Ryan Calls Tariffs a Disaster as Manufacturers Wait and See

Manufacturers Await Tariffs that Ryan Calls ‘Disaster’

YOUNGSTOWN, Ohio — Local manufacturers say it’s still too early to ascertain the impact of President Donald Trump’s decision to impose stiff tariffs on steel and aluminum imported from some of the United States’ closest allies and trading partners.

“People can’t panic yet because we don’t know if it affects semi-finished steel or raw product,” says Rob Folsom, executive vice president at Compco Industries in Columbiana. “So far, it hasn’t affected us a great deal.”

Trump announced Thursday that a 25% tariff on steel and 10% on aluminum imported from Canada, Mexico and the European Union would take effect at midnight. The measures were first announced in March, but the administration delayed action in order to negotiate what it considers better trade deals with these countries.

Exemptions were extended to Canada and Mexico to give trade negotiators time to work out an amended North American Trade Agreement, or NAFTA. Similar extensions were awarded to European Union countries to achieve the same purposes.

However, these countries have been reluctant to readily concede to U.S. propositions and the exemptions expired at midnight.

Earlier this week, the Trump administration said it would move ahead with imposing tariffs on $50 billion worth of goods imported from China and take action to reduce Chinese investment in the United States.

China, Mexico and the EU have all said they would respond with sanctions directed at U.S. imports to their countries, escalating what could morph into an all-out global trade war.

Meanwhile, the administration has cut unilateral trade deals with South Korea, Argentina, Australia and Brazil – countries that aren’t affected by the tariffs.

Compco’s Folsom said that manufacturers and steel processors that normally purchase steel or aluminum from foreign sources would now buy their material mostly from domestic mills. This will likely cause the price of steel to rise, which means higher material costs for automotive and other manufacturers that use steel or aluminum to produce cars, trucks, appliances or aircraft.

Compco manufactures metal tank heads for different industries and operates two other plants that use steel to produce components in the stamping and automotive industries. Most of the steel the company purchases originates from domestic mills.

As business increases at local steel mills, so too will prices, and manufacturers would have to adapt, Folsom said.

“It will affect everybody,” he said, though he cautions he’s still not clear as to which particular products would be affected.

He suspects the tariffs placed on the EU, Mexico and Canada are measures to prevent Chinese made steel or semi-finished products from entering the U.S. via these countries.

In the past, penalties on Chinese steel and metal products proved largely ineffective because steel produced there would be shipped to Canada, processed there, and then shipped to the U.S. as a Canadian import.

“There has to be fair trade,” Folsom said. “We don’t have that with China.”

China has threatened to retaliate with trade sanctions of its own on $50 billion worth of U.S. exports that include automobiles, aircraft and soybeans.

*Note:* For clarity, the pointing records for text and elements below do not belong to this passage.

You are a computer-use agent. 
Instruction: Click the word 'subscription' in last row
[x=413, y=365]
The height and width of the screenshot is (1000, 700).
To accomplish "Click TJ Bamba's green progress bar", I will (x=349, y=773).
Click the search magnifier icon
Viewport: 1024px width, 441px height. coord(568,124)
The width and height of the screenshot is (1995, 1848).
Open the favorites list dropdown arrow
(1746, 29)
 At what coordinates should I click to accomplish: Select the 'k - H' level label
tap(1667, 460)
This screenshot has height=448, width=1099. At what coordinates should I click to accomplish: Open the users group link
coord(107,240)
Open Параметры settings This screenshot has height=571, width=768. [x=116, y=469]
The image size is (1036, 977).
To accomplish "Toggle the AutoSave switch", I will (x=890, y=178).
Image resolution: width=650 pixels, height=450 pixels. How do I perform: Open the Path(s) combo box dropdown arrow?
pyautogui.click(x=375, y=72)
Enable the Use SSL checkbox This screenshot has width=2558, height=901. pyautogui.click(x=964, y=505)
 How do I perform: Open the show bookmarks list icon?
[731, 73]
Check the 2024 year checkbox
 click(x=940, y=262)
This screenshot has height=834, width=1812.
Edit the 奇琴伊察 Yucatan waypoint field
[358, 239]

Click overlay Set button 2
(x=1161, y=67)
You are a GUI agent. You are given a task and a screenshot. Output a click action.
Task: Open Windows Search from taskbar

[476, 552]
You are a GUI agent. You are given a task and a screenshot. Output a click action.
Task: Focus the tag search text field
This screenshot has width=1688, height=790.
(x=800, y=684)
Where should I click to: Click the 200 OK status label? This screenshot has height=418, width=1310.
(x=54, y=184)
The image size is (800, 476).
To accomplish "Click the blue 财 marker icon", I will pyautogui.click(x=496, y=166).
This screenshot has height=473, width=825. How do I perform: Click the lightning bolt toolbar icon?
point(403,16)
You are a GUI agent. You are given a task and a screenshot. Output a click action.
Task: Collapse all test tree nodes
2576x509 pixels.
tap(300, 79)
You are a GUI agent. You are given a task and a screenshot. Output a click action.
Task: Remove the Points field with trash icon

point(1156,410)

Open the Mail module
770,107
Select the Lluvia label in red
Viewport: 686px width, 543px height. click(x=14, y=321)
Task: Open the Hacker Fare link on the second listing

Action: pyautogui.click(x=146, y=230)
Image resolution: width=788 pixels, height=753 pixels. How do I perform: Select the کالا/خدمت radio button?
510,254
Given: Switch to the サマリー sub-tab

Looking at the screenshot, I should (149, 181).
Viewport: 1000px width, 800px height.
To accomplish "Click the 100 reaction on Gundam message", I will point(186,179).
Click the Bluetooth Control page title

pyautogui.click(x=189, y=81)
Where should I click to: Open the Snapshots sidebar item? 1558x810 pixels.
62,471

Mexico, Canada and the EU have also threatened to respond with duties placed on U.S. products such as motorcycles, agricultural goods, orange juice, and Kentucky bourbon, among other items.

U.S. Rep. Tim Ryan, D-13, on Thursday urged Trump to reverse his decision to levy the penalties on Canada and the EU, citing their role as strong trade partners and long history as vital allies that supported the United States in times of global crisis.

“This decision could be a disaster if not overturned soon,” Ryan said in a statement. “Of particular concern, we are punishing our friends in Canada and Europe who have similar –and in some cases, stronger – worker protections and environmental standards.”

Moreover, initiating such trade action, the congressmen continued, strains the political alliance between the U.S., Canada, and their European allies and plays into the hands of adversaries such as Russia.

“This dangerous approach furthers the interests of Russia and China by weakening the friendships and alliances that helped us win World War II and the Cold War and propelled the United States to be a leader in the world for the last 75 years,” he said.

Ryan, long an advocate of taking punitive trade measures against China, sent a letter to Trump in March urging that he exempt key trading partners such as the European countries from the blanket tariffs announced earlier.

However, the chorus of criticism on Thursday came from the president’s own party.

U.S. Sen. Lamar Alexander, R-Tenn., said that the measures would “raise prices and destroy manufacturing jobs, especially auto jobs, which is one-third of all Tennessee manufacturing jobs.” The tariffs, the senator noted, was “basically higher taxes on American consumers.”

Republican senator Ben Sasse of Nebraska called the tariff policy “dumb,” drawing parallels to similar measures that closed off European markets during the 1920s and fueled the fire of the Great Depression of the 1930s.

“Europe, Canada and Mexico are not China, and you don’t treat your allies the same way you treat your opponents,” he remarked. “‘Make America Great Again’” shouldn’t mean ‘Make America 1929 Again.’ ”

Pictured: President Donald Trump holds the tariff proclamation he signed in March.